Ora, questo suona rassicurante e di sicuro molte persone lo capiscono nel senso che non ci dobbiamo preoccupare affatto di bruciare petrolio e gas. Ma non è così semplice. Un problema è che il “limite dei 2°C” è un ultimo disperato tentativo di limitare il danno creato dal cambiamento climatico, ma non c'è certezza che rimanere al di sotto di questo sarà sufficiente ad evitare il disastro. Poi c'è il problema dell'uso del termine “riserve” da parte di Andrews, da intendere con “riserve provate”. Le riserve provate comprendono solo quelle risorse che si sa che esistono e che sono estraibili allo stato attuale e si tratta certamente di molto di meno di quello che si potrebbe estrarre in futuro. Il parametro che tiene conto anche delle risorse che probabilmente esistono viene chiamato “ Ultimate Recoverable Resources – URR” (Risorse recuperabili totali).
Così, consideriamo una stima totale di URR fossili mondiali che molte persone considererebbero come “pessimistica”, quella di Jean Laherrere di cui ho già parlato in un post precedente. Risulta che abbiamo petrolio e gas in quantità tali che, insieme, possono produrre abbastanza CO2 da raggiungere il limite di 2°C, anche se, forse, non di più.

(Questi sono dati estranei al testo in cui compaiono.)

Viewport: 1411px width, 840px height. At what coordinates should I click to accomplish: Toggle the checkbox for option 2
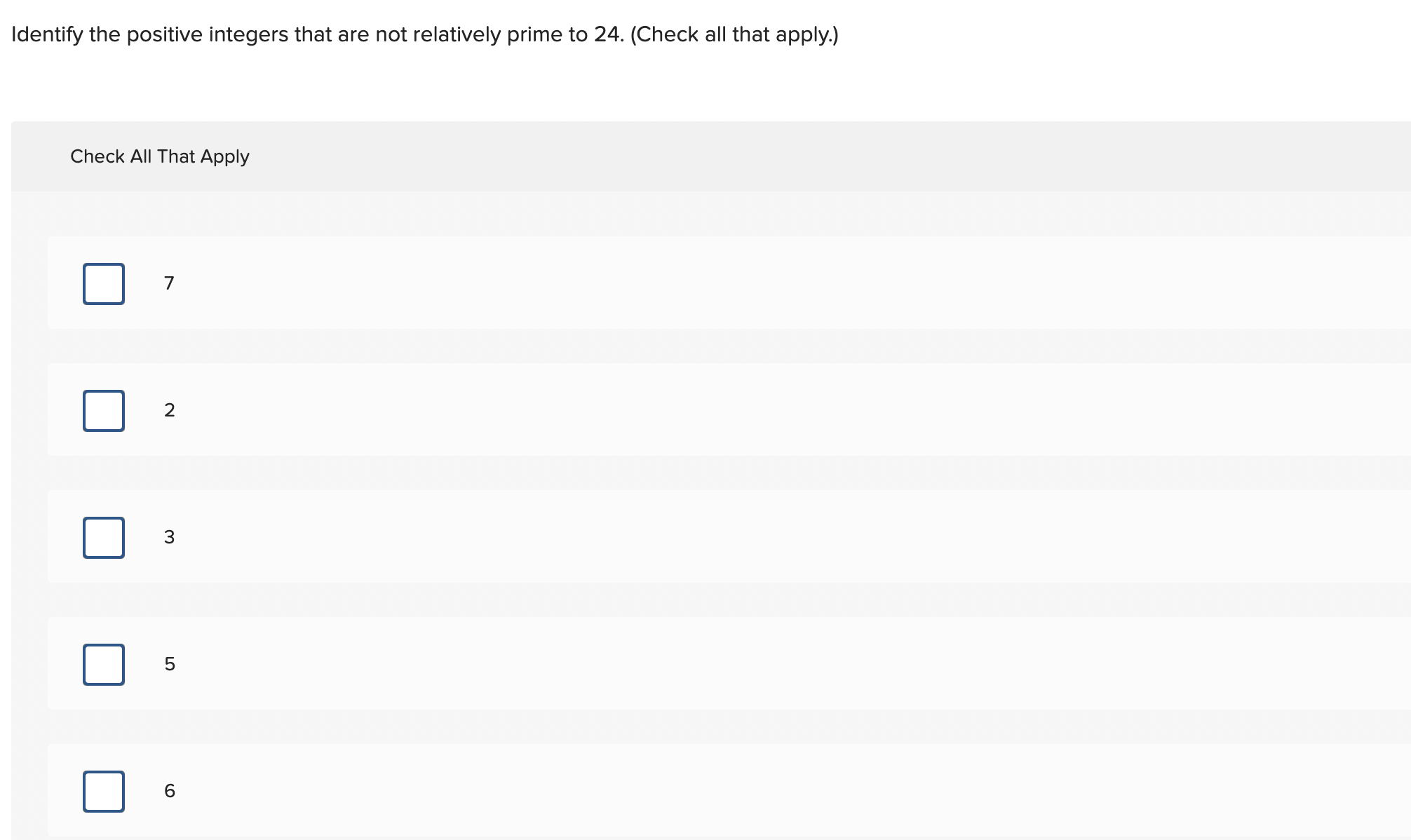[103, 410]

Ne consegue che, se volessimo davvero bruciare tutto il petrolio e il gas che si sa che sono estraibili, per rimanere entro il limite dovremmo fermare tutta la combustione di carbone, a partire da domani! Una cosa non semplice da fare, considerato che il carbone produce più del 40% dell'energia che alimenta la rete elettrica mondiale e, in alcuni paesi, molto di più. E' vero che il carbone è il più sporco dei tre combustibili fossili e deve essere eliminato più rapidamente del petrolio e del gas, ma il consumo di tutti e tre deve diminuire nello stesso tempo, altrimenti sarà impossibile rimanere sotto il limite.
Alla fine, qui abbiamo un'altra delle molte illusioni che circondano il problema climatico, un'illusione che potrebbe essere pericolosa se si dovesse diffondere. Tuttavia, oltre agli altri problemi descritti qui, il post di Andrew cade nella stessa trappola di molti tentativi precedenti: usa i dati prodotti dalla scienza del clima per cercare di dimostrare la sua tesi principale, ma solo dopo aver definito la scienza del clima come una “scienza voodoo”. Non ci siamo proprio: è un meme che non diventerà mai virale.